A baby born before 37 weeks of pregnancy is considered premature. Premature births have a number of causes. About 4 out of 5 premature births occur due to issues that directly cause early labor and birth. Preterm birth is the leading cause of newborn mortality. However, advancements in neonatal and premature care have greatly increased the chances for survival even for the smallest of babies.
Preterm babies at Caritas Baby Hospital are cared for with the following medical services that contribute to diminishing the chances for possible future harm:
- Incubators: Premature babies are kept inside an incubator where they remain warm, grow faster and eventually recover.
- Monitoring the vital signs: Premature babies are connected to a device that monitors their blood pressure, heart rate, breathing and temperature. Babies suffering from breathing difficulties are also attached to a ventilator.
- The feeding tube: Preterm babies are normally attached to a feeding tube because they are too small to be breastfed.

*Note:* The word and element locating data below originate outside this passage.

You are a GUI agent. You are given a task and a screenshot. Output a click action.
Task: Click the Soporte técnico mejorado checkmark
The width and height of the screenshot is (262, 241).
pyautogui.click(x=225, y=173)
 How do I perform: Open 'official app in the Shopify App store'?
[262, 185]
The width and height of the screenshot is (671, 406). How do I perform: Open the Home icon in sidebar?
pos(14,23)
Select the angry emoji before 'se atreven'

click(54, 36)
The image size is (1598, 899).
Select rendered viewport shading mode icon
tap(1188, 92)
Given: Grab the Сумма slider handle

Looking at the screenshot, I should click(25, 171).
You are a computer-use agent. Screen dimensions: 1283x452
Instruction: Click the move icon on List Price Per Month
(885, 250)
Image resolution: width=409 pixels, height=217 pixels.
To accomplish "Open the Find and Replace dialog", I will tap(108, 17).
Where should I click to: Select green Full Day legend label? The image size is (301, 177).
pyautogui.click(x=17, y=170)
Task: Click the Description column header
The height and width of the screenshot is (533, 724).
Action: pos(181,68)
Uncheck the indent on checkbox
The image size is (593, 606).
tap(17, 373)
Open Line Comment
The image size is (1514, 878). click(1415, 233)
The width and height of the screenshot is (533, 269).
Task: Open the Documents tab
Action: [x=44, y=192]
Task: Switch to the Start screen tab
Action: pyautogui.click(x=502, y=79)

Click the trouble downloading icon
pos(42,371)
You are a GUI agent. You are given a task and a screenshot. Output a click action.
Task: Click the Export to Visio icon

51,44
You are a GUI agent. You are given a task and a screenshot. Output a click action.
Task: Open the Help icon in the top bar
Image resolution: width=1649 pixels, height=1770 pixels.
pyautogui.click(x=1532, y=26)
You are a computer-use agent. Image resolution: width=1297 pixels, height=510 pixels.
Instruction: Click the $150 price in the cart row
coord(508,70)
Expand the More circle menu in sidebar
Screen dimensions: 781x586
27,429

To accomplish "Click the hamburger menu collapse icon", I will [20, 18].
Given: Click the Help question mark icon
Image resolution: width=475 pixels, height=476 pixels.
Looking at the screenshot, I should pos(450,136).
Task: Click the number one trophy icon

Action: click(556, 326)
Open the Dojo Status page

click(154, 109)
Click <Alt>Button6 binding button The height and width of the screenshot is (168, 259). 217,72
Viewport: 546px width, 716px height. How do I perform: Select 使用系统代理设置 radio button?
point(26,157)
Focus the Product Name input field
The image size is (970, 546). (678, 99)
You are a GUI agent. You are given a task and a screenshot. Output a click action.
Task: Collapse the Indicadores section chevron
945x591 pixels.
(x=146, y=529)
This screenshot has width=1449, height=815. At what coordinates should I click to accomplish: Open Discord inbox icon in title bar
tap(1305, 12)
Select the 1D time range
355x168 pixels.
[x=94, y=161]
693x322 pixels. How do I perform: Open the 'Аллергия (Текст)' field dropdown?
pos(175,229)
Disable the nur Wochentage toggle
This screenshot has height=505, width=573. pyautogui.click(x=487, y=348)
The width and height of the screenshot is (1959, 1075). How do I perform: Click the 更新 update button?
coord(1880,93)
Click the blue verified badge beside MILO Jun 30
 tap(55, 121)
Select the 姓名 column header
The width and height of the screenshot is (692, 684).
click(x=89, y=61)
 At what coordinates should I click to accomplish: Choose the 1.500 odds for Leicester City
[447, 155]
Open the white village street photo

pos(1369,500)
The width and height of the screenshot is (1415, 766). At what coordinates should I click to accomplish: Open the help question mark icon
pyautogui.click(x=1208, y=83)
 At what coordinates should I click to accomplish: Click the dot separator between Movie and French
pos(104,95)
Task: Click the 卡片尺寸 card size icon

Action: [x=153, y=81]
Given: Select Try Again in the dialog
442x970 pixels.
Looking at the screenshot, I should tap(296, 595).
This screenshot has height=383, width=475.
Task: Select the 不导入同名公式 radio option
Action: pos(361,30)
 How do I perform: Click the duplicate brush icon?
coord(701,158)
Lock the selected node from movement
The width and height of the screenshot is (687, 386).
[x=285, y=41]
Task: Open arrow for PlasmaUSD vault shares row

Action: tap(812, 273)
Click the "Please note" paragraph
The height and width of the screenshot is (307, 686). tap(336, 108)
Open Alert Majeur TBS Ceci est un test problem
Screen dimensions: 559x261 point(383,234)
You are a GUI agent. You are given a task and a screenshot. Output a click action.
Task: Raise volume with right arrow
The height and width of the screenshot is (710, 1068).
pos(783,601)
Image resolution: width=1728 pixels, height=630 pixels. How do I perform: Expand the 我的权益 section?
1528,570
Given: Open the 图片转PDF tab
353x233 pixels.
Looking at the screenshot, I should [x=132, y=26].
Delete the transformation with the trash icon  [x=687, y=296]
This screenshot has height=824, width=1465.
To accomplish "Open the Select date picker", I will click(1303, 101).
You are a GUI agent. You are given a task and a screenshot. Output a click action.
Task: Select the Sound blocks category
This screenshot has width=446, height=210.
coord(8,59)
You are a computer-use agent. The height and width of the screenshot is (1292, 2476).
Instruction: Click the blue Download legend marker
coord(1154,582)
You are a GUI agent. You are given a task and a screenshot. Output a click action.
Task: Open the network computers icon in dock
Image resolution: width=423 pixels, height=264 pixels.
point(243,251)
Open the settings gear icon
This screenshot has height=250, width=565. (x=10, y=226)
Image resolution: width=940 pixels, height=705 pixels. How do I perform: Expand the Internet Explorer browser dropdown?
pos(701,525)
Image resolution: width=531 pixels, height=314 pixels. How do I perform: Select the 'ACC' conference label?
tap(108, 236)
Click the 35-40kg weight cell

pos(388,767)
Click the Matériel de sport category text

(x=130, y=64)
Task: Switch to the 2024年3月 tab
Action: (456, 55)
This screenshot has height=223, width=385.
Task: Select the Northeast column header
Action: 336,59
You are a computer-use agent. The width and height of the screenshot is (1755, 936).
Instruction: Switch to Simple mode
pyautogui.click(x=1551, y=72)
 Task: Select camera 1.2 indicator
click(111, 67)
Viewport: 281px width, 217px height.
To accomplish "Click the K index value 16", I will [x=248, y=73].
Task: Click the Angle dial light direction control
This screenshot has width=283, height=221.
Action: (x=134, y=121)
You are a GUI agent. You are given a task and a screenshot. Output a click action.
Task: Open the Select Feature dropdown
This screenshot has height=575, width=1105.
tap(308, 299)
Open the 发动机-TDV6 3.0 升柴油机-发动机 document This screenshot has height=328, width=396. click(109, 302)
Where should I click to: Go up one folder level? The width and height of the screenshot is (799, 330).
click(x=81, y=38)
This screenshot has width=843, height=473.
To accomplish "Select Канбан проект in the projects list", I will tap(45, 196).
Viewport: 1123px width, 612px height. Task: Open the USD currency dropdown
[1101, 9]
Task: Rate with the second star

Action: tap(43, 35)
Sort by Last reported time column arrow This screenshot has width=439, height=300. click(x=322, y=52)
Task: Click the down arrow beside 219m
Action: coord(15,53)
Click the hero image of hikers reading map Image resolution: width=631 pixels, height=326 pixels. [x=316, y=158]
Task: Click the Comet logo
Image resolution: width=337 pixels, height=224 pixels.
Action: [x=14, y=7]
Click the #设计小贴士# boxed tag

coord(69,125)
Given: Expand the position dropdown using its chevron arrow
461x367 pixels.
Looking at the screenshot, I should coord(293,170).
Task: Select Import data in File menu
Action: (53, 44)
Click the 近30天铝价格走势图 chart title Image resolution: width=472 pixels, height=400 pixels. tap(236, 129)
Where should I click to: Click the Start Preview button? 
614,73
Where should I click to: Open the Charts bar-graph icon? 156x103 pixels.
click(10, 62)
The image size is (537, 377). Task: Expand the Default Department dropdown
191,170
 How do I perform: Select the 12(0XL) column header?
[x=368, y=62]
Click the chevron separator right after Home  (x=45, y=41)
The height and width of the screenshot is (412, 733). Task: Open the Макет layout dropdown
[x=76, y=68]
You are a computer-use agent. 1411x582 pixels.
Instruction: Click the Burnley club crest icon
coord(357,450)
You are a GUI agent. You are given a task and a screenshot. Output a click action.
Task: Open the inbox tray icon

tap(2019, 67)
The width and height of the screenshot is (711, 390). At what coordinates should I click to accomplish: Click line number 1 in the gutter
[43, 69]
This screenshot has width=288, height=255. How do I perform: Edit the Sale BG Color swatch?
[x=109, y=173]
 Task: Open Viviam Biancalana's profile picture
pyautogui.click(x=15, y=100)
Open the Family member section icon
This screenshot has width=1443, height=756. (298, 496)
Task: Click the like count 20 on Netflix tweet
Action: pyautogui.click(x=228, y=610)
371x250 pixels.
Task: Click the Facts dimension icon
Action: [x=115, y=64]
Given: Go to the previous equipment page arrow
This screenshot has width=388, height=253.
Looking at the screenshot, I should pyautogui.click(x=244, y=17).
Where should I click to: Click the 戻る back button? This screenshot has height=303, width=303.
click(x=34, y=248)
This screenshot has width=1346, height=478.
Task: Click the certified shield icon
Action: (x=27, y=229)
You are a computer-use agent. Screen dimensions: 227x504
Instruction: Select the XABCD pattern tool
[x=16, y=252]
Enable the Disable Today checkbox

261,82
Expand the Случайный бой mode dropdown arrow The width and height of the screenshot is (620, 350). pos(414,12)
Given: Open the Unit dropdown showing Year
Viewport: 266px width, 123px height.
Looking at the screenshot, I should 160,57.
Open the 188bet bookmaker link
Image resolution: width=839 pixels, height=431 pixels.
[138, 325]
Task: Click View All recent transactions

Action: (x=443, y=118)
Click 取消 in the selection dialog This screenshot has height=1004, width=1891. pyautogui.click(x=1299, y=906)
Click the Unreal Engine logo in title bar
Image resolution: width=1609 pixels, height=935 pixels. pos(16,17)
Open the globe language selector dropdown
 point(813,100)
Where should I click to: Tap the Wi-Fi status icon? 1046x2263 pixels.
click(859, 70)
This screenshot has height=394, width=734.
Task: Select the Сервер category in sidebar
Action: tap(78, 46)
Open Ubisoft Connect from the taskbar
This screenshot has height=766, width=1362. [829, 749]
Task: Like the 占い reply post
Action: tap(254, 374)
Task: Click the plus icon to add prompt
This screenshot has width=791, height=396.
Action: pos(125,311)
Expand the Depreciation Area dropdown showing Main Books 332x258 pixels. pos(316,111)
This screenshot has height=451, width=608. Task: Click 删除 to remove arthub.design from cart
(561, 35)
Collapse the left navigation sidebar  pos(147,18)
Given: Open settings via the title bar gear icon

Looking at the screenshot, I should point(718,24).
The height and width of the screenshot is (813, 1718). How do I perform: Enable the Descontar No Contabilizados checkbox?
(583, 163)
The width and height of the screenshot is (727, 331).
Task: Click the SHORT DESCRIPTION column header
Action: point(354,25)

In later stages, the baby is supervised by the pathology and physiotherapy team, who cohesively train the baby to learn how to suck and feed and eventually accept the breast or bottle.
- Replenishing fluids: The neonatal and ICU teams will closely monitor the baby’s fluids, sodium and potassium levels to ensure they maintain normal range. If more fluids are needed, they are supplied intravenously.
- Phototherapy: Babies suffering from jaundice are exposed to bilirubin lights for a certain period of time. This mechanism allows the baby’s body to break down excess bilirubin that could not be processed by the liver.